I’ve been having issues with my Docker Compose setup, specifically with containers that require network access (e.g., Nginx Proxy Manager). After every reboot, I needed to restart those containers manually, otherwise they wouldn’t work.
After some investigation, I found that the service uses the following After target:
If I replace network.target with network-online.target (see NetworkTarget on freedesktop.org), all containers start automatically without any errors after reboot.
Good investigation, yes, it makes sense to have units that require network access to wait until the network is online and would make sense to me to make that the default.
I am not running persistent containers so I am not seeing this problem.
I checked /usr/lib/systemd/system/docker.service and yes that has:
But maybe that is fine, it is not docker that needs the network to be online, it are the docker applications you are running. So the best solutions would be to have those applications wait till the network is online, or even better have those containers fixed so that the see the network coming online and reconfigure.
Is that that all containers that needs network access do not work or only some? Can you list some containers you use?
First, I did some more testing. I rebooted five times withoutnetwork-online.target, and every time my containers had errors. When I rebooted five times withnetwork-online.target, three of those boots completed without any issues. So while this certainly helps, it’s not a perfect solution. I’ll investigate further, do you have any suggestions on what to look for?
About the applications that I use, these ones starts with errors that repeat in an infinite loop until I restart the manually:
searxng: httpx.ConnectError: [Errno -3] Temporary failure in name resolution
nginx-proxy-manager: nginx: [emerg] no name servers defined in /etc/nginx/conf.d/include/resolvers.conf:1
litellm: litellm.proxy.proxy_server._handle_llm_api_exception(): Exception occured - litellm.InternalServerError: AnthropicException - Cannot connect to host api.anthropic.com:443 ssl:<ssl.SSLContext object at 0x7f0b7316e670> [Temporary failure in name resolution]

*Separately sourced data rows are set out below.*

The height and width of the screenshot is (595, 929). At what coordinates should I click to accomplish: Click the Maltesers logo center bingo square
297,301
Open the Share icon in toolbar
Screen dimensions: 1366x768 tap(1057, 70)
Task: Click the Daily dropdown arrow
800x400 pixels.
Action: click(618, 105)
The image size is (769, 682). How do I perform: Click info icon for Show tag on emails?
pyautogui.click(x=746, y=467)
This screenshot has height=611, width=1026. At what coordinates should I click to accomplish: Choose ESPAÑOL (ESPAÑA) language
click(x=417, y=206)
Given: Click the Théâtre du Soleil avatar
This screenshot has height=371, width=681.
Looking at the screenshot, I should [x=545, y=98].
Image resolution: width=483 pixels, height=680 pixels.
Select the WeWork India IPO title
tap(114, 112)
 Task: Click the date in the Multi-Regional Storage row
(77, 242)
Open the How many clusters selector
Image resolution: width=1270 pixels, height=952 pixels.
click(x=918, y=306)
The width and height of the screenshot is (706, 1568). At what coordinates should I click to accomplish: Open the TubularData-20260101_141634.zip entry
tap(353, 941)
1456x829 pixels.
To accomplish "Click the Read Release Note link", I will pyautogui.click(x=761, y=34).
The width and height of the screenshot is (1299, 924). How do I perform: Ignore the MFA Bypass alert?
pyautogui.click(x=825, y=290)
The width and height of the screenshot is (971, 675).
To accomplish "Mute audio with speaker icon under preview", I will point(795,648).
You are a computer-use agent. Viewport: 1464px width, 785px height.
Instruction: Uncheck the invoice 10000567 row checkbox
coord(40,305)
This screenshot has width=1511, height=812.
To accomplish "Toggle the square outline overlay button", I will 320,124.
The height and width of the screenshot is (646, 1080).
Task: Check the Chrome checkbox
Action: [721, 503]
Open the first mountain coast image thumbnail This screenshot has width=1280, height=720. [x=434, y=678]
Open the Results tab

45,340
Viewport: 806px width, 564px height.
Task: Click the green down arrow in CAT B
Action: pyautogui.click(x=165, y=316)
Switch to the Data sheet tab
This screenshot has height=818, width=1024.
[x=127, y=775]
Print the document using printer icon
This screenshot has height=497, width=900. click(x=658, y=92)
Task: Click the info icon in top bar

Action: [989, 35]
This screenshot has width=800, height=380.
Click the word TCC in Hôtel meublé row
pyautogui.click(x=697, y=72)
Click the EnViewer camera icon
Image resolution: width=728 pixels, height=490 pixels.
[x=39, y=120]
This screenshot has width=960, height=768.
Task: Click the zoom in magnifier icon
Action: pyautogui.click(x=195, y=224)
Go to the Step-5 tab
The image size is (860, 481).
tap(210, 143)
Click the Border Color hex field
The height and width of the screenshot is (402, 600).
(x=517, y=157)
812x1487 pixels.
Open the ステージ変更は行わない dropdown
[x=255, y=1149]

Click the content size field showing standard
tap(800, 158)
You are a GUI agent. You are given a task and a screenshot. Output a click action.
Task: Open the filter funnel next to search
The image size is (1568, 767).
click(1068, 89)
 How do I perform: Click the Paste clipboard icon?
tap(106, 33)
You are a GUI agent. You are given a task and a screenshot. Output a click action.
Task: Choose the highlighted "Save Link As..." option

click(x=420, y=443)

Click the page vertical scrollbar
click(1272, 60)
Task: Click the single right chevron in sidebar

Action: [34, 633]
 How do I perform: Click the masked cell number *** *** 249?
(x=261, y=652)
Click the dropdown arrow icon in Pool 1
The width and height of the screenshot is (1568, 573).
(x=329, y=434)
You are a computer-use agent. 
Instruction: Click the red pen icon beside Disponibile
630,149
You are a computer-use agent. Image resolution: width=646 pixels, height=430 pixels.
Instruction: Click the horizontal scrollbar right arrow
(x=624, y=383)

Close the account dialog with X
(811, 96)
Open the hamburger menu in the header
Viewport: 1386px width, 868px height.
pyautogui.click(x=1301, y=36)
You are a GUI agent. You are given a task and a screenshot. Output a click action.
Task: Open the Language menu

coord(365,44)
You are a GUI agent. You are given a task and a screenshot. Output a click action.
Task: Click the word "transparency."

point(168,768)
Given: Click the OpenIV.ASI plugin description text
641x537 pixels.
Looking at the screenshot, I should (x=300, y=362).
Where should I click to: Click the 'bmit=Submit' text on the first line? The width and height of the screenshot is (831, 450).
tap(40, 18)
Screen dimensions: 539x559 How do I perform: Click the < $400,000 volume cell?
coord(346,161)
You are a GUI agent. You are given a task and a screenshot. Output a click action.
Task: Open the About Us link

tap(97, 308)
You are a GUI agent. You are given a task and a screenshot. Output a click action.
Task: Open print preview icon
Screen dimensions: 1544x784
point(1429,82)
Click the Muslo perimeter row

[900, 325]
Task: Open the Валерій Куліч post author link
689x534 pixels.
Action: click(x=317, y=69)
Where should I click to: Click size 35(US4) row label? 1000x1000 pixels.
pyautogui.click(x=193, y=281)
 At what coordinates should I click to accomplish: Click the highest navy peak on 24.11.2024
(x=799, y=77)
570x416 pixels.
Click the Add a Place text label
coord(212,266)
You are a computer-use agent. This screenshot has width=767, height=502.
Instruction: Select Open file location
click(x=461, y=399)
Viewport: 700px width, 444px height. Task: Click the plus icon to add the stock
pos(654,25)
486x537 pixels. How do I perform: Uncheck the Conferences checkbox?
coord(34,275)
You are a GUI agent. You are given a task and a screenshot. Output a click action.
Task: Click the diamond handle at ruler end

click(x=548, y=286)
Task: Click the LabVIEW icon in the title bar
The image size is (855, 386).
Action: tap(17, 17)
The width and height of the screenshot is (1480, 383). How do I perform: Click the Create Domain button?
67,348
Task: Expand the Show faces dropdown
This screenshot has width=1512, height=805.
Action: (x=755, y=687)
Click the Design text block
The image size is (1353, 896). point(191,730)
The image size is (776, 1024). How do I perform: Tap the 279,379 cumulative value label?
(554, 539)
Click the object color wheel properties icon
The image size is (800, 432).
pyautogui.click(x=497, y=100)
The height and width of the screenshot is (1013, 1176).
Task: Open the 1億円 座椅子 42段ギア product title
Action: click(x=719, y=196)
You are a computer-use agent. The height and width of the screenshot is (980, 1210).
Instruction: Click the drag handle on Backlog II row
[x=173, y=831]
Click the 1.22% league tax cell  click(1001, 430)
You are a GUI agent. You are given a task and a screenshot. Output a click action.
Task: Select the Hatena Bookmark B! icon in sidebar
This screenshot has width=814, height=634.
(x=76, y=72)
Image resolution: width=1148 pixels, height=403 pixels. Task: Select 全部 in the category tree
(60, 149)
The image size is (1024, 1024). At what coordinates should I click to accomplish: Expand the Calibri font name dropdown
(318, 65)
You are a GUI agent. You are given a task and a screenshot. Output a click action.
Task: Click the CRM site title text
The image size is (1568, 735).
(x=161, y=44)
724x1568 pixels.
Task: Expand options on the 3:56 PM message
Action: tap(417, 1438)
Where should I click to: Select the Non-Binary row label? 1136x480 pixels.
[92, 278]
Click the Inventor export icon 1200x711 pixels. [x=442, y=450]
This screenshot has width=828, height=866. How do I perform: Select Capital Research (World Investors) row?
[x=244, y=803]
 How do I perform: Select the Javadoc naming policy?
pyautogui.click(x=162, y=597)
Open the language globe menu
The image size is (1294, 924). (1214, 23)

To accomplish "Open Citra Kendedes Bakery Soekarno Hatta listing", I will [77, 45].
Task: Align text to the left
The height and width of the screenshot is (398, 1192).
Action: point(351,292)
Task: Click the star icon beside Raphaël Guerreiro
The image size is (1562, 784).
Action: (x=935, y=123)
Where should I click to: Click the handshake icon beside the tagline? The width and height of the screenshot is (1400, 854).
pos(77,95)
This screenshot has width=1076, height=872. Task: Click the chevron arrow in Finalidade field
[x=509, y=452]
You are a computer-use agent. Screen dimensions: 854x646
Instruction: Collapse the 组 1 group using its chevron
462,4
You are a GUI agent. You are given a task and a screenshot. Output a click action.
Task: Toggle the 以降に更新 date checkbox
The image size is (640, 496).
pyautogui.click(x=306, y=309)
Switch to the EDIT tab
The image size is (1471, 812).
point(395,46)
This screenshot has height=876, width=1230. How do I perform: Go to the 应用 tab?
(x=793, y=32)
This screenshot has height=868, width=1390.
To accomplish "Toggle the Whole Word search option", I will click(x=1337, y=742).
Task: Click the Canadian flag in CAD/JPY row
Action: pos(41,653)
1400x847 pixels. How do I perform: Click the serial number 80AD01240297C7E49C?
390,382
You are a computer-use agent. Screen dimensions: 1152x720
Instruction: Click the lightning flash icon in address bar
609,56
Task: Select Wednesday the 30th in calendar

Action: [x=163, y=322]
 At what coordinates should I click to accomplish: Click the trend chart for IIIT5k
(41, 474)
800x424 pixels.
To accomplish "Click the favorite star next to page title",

cloudflare-ddns: IPv4 not detected via primary, trying fallback
These ones start without problems:
valkey
prometheus
postgres
open-webui: while it starts it cannot connect to online models until I restart litellm
As far as I understand docker containers don’t have built-in mechanisms to detect or react to network up/down events and based on the error messages you listed these applications have some retry mechanism implemented, the errors do not look like fatal but temporary errors as they should.
You could try to define HEALTHCHECK in your Dockerfile or use Docker Compose’s healthcheck option. Docker can restart unhealthy containers automatically. Probably you will need to experiment a bit with this.
For this, use depends_on with condition: service_healthy to ensure dependent services only start after their dependencies are actually ready (not just running).
Would also make sense to report the provider of the container, a temporary failure should resolve itself once that underlying problem is gone.